→ To-do item
Write out the following data word for word, starting at the line that contains "This screenshot has width=636, height=501." and stopping after the line that contains "svg-text: RLU is".

[[ Data in this exercise, beginning ]]

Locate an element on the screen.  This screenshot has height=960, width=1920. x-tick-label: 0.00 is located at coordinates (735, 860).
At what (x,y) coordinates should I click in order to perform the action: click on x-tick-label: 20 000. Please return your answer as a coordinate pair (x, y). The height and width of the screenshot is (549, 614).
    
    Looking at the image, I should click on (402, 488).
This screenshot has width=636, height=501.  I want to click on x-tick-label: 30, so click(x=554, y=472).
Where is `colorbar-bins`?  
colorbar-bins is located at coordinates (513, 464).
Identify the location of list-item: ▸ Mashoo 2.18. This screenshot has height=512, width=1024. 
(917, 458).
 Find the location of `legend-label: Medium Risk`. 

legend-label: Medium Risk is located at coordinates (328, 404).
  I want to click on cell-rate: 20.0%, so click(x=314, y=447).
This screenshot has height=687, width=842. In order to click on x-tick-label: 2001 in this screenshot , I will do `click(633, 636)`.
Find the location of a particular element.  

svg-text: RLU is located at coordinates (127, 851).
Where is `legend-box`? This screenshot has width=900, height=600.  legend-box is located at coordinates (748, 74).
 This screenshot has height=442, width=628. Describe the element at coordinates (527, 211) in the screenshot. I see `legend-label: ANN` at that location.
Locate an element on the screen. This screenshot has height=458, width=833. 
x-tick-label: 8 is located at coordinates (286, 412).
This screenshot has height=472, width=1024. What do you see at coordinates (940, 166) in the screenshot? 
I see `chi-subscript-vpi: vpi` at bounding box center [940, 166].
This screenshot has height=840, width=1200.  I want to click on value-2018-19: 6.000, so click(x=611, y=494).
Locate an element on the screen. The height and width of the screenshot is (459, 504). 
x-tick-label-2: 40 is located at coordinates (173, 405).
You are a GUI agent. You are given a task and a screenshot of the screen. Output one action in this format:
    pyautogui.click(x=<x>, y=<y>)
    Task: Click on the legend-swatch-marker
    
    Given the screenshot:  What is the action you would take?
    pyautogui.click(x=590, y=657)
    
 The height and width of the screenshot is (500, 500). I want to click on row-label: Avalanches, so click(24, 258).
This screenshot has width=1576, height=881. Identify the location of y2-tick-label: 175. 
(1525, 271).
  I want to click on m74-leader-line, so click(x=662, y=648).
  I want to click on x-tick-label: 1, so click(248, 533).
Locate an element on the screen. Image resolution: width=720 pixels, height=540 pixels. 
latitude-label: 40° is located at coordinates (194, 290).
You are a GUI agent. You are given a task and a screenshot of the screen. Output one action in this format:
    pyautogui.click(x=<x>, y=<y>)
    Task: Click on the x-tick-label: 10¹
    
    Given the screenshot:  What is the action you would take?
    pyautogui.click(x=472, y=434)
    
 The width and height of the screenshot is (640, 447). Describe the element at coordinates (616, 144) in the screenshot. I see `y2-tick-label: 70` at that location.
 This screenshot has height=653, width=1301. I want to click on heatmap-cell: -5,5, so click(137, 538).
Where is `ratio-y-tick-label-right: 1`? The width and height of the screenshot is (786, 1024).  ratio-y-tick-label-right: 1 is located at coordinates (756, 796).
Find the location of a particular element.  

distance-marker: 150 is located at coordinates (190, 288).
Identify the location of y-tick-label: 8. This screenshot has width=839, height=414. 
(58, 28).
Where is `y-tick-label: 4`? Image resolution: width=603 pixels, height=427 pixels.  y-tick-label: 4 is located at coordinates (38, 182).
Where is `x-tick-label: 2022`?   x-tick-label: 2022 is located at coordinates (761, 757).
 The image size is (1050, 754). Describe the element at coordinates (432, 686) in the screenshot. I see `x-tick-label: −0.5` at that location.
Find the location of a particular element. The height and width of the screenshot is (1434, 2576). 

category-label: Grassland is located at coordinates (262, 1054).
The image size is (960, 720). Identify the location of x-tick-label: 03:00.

[[ Data in this exercise, end ]]

→ Response area
This screenshot has width=636, height=501.  I want to click on x-tick-label: 30, so click(x=554, y=472).
Where is `colorbar-bins`?  
colorbar-bins is located at coordinates (513, 464).
Identify the location of list-item: ▸ Mashoo 2.18. This screenshot has height=512, width=1024. 
(917, 458).
 Find the location of `legend-label: Medium Risk`. 

legend-label: Medium Risk is located at coordinates (328, 404).
  I want to click on cell-rate: 20.0%, so click(x=314, y=447).
This screenshot has height=687, width=842. In order to click on x-tick-label: 2001 in this screenshot , I will do `click(633, 636)`.
Find the location of a particular element.  

svg-text: RLU is located at coordinates (127, 851).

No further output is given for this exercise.